Прадед киллера был шаманом. Да и дед собирался гоняться за душами, унаследовав все положенные цацки, бубны, шкурки-фигурки и бубенчики. Всё изменила революция. В конце 1920-ых по Бурятии покатилось «расшаманивание», а так же преследование «лам и ламствующих лиц».
До прихода большевиков, прежде чем доверить шаману провожать души и, если надо, ловить и возвращать их обратно, сначала проверяли. Рубили во льду реки несколько крупных лунок. Голый шаман, выпив стакан водки, нырял в одну из них, плыл подо льдом, выныривал, снова бросался в прорубь, полз по льду с той стороны, снова выпрыгивал наружу и так, пока, весь ободранный льдом, не пройдет «полосу» до конца. Стоял на углях без ожогов. Останавливал взглядом и поворачивал прочь любого зверя. Предсказывал погоду по птицам. Прадед киллера неплохо справлялся с подобными фокусами, такая сверхъестественность, однако, не уберегла от советской власти. К идее собственного расстрела местный «распространитель реакционного мировоззрения» отнесся с пониманием и без эмоций. Сторожа, из первых забайкальских комсомольцев, не выдержали чего-то и ночью отпустили его на все четыре. Шаман собрал колокольчики, ожерелья с царскими монетами, ритуальные наперстки, костяных и деревянных кукол, похоронил все это неизвестно где в лесу и утром сам явился к чекистам, не желая подставлять сородичей. Больше сородичи его не видели.

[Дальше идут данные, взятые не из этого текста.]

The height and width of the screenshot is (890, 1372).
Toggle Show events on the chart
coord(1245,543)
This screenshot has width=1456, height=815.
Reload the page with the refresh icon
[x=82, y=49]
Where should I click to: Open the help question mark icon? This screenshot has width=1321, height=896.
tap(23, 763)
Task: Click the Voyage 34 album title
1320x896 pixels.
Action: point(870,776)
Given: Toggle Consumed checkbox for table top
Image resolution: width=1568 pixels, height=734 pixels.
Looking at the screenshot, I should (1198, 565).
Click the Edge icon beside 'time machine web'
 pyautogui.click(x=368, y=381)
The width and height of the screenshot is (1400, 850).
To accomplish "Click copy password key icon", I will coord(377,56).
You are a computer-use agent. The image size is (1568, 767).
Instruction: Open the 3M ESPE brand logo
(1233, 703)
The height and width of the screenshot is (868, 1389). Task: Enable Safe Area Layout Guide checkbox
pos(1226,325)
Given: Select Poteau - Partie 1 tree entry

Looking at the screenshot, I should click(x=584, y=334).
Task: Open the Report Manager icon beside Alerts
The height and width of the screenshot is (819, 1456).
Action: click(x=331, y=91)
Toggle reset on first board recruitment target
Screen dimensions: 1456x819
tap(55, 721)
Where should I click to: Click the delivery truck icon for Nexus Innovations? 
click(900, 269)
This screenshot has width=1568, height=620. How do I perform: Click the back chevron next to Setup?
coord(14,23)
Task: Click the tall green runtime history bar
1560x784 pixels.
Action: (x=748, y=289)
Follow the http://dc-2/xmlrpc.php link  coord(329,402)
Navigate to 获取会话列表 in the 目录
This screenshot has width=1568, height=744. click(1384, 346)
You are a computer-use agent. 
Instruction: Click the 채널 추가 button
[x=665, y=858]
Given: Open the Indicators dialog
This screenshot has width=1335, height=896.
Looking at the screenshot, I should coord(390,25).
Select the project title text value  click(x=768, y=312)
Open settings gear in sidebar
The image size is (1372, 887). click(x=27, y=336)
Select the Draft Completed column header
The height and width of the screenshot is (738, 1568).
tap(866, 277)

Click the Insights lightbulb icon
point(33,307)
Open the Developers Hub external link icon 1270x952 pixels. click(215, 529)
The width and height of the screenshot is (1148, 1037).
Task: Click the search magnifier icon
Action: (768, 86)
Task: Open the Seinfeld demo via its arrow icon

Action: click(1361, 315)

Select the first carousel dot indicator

Так дед киллера не стал искать и провожать души. И никогда об этом не жалел. Считалось, что последний шаман сдал свои полномочия тому, кто раскопает в тайге его клад или кому-то из своих будущих потомков. Зато дед вскоре стал первым председателем колхоза. Их «подозрительная» семья продолжала оставаться самой уважаемой и буряты проголосовали единогласно. Отец киллера учился в Улан-Уде, потом женился на русской, перебрался в Москву, где получил второе высшее в университете. Для него все эти истории с камланиями и таежным трансом при луне были не более чем далеким историческим недоразумением и семейной легендой.